An initial water-quality survey conducted with samples from 22 production wells revealed that concentrations of HgT in ground water in the surficial aquifer ranged from 0.11 to 1,820 ng/L. Shallow ground water (less than 120 feet below land surface) throughout most of the peninsula, including that which contained elevated concentrations of HgT (exceeding 100 ng/L), appeared to be affected by human activities. All samples contained volatile organic compounds (VOCs) and elevated nitrate-nitrogen (NO3-N, exceeding 0.4 milligrams per liter, mg/L). Most (16 of 22) samples had elevated specific conductance (SC, in excess of 100 microsiemens per centimeter at 25 degrees Celsius). Elevated concentrations of HgT, however, only occurred in five production wells in the Pot Nets Bayside and Lakeside communities.

The vertical distribution of HgT in shallow ground water (less than 80 feet below land surface) was determined with samples collected at 5 to 6 vertical-nest short-screened (2– 5-foot length) monitoring wells installed near Bayside and Lakeside production wells with the highest HgT concentrations (exceeding 1,000 ng/L). Elevated concentrations ofHgT (100–6,380 ng/L) occurred in the shallow aquifer near each well at different depths. Chemical analyses of selected soil, fill, and aquifer sediment samples, obtained during the installation of nested wells, indicated that little HgT occurred in soil or fill at either site (40 micrograms per kilogram, µg/kg, or less). No HgT was detected (less than 20 µg/kg) in aquifer sediment samples. These low HgT concentrations imply that neither the soil, fill, nor aquifer sediment was a likely source of the elevated Hg in ground water. Given Hg occurrence appeared to be a ground-water transport phenomenon, the forms of Hg in transport were investigated. Differences in HgT concentrations between raw and filtered (0.1- and (or) 0.4-absolute micrometer pore size) samples from nested wells were random in sign and similar in magnitude to the variability in measuring HgT attributed to field and laboratory methods (± 5–10 percent, for HgT concentrations exceeding 100 ng/L). Thus, Hg transport likely occurred in a dissolved or fine-colloidal nonparticulate phase.

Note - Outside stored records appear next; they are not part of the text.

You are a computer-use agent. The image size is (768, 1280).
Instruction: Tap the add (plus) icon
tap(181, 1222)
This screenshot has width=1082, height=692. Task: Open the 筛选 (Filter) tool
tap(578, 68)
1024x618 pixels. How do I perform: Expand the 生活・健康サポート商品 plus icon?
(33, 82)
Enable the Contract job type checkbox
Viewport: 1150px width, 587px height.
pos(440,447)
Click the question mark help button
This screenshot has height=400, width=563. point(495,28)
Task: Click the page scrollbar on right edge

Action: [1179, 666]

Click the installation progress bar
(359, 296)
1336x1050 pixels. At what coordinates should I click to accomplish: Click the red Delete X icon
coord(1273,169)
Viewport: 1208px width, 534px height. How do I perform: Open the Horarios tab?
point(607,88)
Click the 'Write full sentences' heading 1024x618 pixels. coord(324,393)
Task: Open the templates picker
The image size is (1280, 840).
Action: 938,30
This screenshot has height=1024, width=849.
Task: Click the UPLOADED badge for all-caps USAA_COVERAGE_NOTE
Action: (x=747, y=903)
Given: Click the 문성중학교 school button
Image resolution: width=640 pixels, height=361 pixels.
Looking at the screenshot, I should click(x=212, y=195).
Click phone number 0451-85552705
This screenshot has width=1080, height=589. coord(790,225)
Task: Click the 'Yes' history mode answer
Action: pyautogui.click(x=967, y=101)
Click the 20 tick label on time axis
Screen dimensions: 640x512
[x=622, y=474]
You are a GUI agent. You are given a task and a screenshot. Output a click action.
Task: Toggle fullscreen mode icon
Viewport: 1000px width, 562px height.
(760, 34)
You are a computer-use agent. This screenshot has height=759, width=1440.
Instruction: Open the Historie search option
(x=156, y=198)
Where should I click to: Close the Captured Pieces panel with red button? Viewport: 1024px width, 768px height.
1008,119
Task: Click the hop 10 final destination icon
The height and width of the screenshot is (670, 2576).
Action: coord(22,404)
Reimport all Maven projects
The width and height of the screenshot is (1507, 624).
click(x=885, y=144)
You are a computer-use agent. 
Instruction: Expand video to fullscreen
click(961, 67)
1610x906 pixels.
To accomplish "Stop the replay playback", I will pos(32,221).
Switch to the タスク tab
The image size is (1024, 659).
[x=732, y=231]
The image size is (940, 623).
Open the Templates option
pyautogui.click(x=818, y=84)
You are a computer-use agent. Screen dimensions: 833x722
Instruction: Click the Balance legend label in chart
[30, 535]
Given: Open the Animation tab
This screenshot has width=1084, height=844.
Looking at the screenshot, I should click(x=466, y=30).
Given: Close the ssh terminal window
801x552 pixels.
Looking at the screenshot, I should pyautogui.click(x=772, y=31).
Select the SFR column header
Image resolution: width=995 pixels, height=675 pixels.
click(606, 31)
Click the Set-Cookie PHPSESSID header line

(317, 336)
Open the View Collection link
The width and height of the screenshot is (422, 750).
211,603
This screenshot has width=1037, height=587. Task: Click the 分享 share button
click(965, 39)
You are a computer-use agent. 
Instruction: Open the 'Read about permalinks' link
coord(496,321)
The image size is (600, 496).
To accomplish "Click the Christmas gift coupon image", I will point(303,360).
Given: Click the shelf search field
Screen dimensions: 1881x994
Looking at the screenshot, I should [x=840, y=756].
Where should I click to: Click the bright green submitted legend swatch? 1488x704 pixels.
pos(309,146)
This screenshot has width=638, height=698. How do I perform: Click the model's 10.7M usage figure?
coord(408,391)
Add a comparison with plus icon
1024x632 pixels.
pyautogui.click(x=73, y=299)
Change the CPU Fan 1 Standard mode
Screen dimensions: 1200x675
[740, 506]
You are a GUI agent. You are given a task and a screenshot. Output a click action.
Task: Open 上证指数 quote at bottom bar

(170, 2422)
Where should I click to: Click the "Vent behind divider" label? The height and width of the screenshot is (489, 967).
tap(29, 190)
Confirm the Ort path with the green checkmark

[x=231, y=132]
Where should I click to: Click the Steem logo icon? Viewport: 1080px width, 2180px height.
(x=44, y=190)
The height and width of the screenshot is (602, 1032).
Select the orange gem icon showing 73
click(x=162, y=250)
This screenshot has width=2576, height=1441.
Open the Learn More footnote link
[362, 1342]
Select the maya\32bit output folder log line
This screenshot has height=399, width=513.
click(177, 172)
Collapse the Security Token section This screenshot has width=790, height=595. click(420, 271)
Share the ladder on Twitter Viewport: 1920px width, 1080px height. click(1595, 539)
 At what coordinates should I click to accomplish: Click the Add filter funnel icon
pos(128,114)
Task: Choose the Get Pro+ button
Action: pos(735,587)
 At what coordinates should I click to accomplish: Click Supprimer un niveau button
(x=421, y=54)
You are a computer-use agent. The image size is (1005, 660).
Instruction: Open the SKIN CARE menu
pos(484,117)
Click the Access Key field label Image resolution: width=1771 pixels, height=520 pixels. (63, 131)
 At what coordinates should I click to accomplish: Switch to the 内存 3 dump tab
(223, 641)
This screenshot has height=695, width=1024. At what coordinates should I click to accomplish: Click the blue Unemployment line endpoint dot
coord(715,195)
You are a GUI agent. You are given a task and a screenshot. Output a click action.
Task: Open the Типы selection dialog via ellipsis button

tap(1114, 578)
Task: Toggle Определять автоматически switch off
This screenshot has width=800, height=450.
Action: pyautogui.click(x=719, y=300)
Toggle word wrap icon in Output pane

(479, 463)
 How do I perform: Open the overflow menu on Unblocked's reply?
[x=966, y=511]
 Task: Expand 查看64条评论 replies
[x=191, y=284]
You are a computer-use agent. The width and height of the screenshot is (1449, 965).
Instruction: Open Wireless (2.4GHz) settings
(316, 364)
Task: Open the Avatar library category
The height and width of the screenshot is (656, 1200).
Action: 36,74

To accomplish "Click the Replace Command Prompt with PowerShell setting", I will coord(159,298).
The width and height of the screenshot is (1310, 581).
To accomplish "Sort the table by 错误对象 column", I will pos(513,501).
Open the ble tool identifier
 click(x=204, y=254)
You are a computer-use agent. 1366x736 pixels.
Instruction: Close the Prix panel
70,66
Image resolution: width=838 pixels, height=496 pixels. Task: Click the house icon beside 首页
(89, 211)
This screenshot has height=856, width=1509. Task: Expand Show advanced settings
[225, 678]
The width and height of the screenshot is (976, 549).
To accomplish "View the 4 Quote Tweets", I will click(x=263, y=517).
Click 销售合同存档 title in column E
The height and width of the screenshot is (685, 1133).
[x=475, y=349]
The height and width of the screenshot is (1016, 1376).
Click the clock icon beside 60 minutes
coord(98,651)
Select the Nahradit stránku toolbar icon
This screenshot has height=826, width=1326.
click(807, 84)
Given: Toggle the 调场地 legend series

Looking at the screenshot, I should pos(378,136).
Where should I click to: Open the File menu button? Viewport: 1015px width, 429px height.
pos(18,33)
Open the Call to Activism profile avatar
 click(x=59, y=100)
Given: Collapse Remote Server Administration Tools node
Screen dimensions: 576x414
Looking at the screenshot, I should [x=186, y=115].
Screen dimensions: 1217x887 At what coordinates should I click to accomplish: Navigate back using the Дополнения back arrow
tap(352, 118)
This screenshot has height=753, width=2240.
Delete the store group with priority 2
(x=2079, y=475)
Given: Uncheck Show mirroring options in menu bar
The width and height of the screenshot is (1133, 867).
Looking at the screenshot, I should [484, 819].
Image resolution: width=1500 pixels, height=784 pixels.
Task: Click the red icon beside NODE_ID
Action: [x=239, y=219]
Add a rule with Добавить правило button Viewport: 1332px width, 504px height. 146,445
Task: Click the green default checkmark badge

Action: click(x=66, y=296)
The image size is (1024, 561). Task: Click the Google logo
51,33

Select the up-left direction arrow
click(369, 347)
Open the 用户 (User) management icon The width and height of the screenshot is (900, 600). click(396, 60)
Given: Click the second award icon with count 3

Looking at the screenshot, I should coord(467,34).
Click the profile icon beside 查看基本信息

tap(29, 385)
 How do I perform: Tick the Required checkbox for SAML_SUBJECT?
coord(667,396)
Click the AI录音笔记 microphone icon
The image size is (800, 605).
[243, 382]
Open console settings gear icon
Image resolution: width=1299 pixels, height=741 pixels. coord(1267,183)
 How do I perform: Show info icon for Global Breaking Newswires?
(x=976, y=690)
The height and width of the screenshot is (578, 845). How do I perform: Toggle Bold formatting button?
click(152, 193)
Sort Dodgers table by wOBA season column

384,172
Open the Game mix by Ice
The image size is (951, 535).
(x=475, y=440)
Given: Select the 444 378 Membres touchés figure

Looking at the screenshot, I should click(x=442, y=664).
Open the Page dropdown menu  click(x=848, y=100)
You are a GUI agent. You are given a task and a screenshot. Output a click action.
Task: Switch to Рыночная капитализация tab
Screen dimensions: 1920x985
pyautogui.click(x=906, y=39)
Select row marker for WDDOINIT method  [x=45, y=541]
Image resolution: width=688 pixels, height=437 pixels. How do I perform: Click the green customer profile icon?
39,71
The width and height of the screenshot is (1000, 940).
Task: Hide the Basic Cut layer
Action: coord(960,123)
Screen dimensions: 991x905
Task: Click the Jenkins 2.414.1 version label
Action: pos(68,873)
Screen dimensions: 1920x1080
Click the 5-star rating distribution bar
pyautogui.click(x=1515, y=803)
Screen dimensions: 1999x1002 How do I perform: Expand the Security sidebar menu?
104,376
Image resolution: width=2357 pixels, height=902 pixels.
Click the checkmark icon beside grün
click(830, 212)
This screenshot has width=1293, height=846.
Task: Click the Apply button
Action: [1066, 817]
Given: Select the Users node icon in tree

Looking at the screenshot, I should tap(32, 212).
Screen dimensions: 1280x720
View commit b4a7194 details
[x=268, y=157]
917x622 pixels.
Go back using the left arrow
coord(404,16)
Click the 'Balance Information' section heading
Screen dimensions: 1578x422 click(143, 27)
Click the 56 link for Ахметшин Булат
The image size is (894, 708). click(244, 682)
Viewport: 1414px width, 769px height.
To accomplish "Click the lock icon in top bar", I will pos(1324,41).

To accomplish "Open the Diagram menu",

Methyl mercury (HgMe) only was detected at low concentrations (0.06 ng/L or less) in nested-well samples with low to moderate concentrations of HgT (less than 366 ng/L). Whether HgMe occurred at similar concentrations in samples with high HgT concentrations was unresolved due to a sample-matrix interference problem. Potential complex forms of Hg were investigated in relation to the occurrence of selected ligands (organic carbon, sulfide, and chloride concentrations) and geochemical conditions (for example, pH and dissolved oxygen concentrations). Only dissolved organic carbon (DOC) appeared directly related to Hg occurrence. Elevated concentrations of HgT and DOC co-occurred in ground water at both Pot Nets sites. The average concentration of DOC was about four times greater in samples from the Pot Nets wells with the highest HgT concentrations (exceeding 1,000 ng/L) than in most Pot Nets or peninsula samples with low HgT concentrations (less than or equal to 20 ng/L).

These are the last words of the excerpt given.